- [Set task 1] According to the passage on data sets, in what file format did the air quality data originate before it was displayed in Excel?
- [Set task 2] Continue the passage on data sets from where it stops.

- [Passage provided]
Although formats differ from one data set to another, their underlying organization can often be conceptualized as columns and rows, such as those found in spreadsheets or database tables. Each column represents a variable that describes the data, and each row represents a record that contains a related set of variable values. A value within a data set is sometimes referred to as datum or data point.

Many data sets are freely available online. They can be used to develop and test applications, train AI models, perform analytics or carry out other projects. For example, the figure below shows the air quality data set from Data.gov, which offers a wide range of free data sets. The air quality data set contains air quality surveillance data for New York City.

Screenshot of a data set.
Example of a data set: Air quality surveillance data in New York city displayed in Microsoft Excel.

In the figure, the air quality data set is displayed in a Microsoft Excel spreadsheet. However, the data originated as a comma-separated values (CSV) file downloaded from Data.gov. The data set includes columns such as Unique ID, Geo Place Name and Time Period, which are three of the data set's variables.

The data set also includes rows for each air quality measurement, specific to a place and time. That is, each row is a record of a specific air quality measurement. The record is made up of a set of related values, with each value corresponding to a column, i.e., variable. For example, the value in the Start_Date column for the first record is 12/1/2010.

Data set vs. database

The term data set is sometimes confused with the term database, but the two have different meanings. A database is used to store and manage data. It is part of a larger management platform that includes features for securing, accessing, updating and in other ways working with and protecting data. A data set is simply a file or other structure that contains the data values in a specific format. A database might contain the data from one or more data sets, but the two are not the same.

- [Information shown]
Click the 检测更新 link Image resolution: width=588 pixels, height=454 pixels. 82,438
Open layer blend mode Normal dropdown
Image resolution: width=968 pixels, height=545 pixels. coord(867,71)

- [Exercise response 1] A comma-separated values (CSV) file downloaded from Data.gov.

- [Exercise response 2]
Data set formats

Data sets are available in a variety of formats, such as JavaScript Object Notation (JSON) and Extensible Markup Language (XML). Such formats provide a standardized structure for sharing data across multiple platforms and applications. The data itself is usually written in plain text, so it can be easily filtered, updated and in other ways transformed to meet specific requirements.

Some data sets are available in more than one format. For example, the air quality data set shown above can be downloaded from Data.gov as a CSV, JSON, XML or Resource Description Framework (RDF) file. When a data set is available in multiple formats, the expectation is that each file contains the same set of records, with each record formatted according to the applicable standard.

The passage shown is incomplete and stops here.